### EXERCISE TASK:
Copy the material word for word, starting at the line containing "Run the search with the green arrow" and running to its end. Leave the pictures out of your copy.

* * * * * * * * *

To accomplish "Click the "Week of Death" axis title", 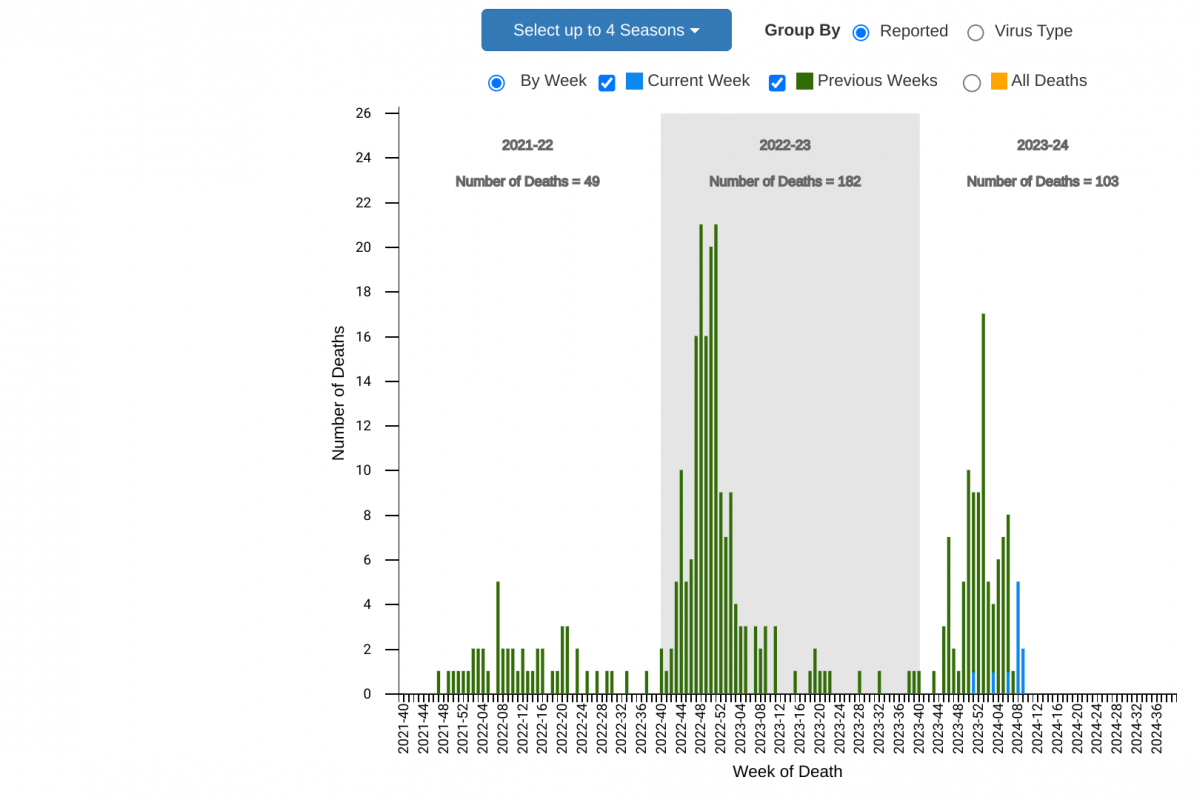I will coord(787,771).
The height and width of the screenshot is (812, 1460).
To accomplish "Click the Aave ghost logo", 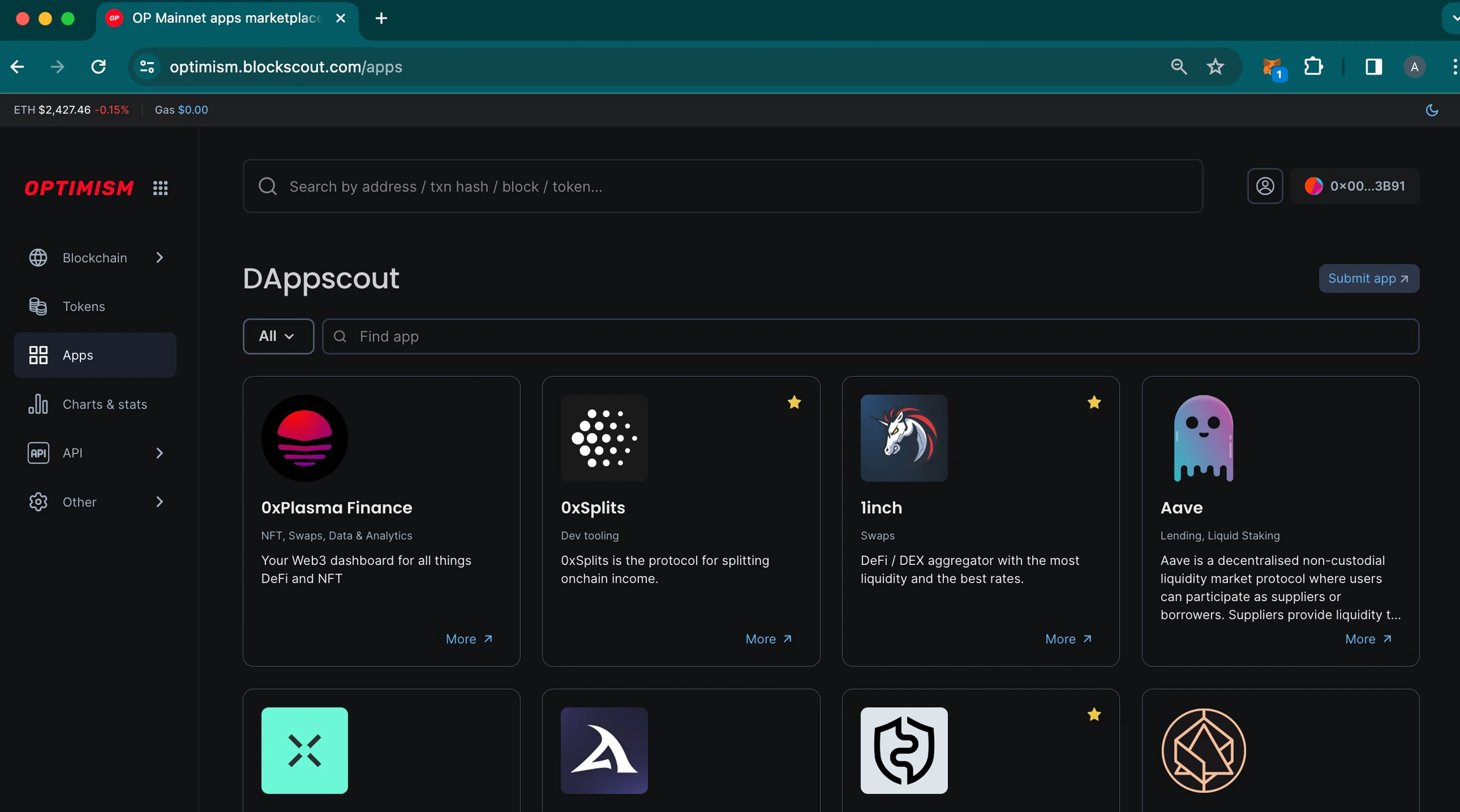I will (x=1203, y=438).
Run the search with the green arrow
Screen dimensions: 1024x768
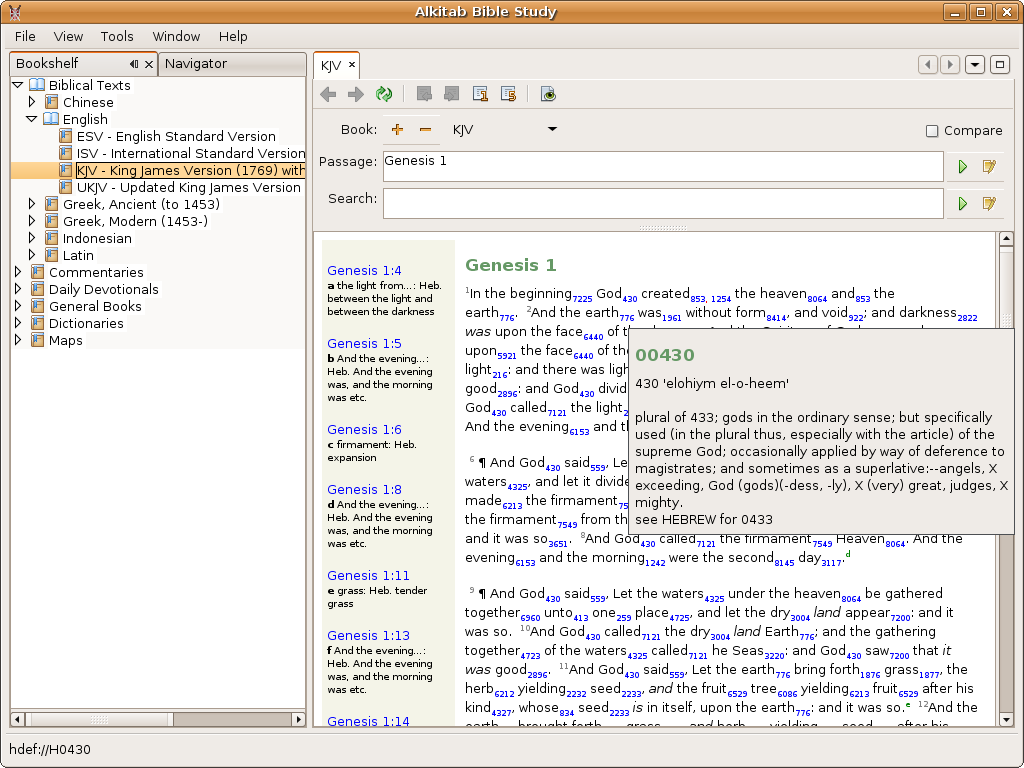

* * * * * * * * *

### OUTPUT OF THE TASK:
Run the search with the green arrow
Screen dimensions: 1024x768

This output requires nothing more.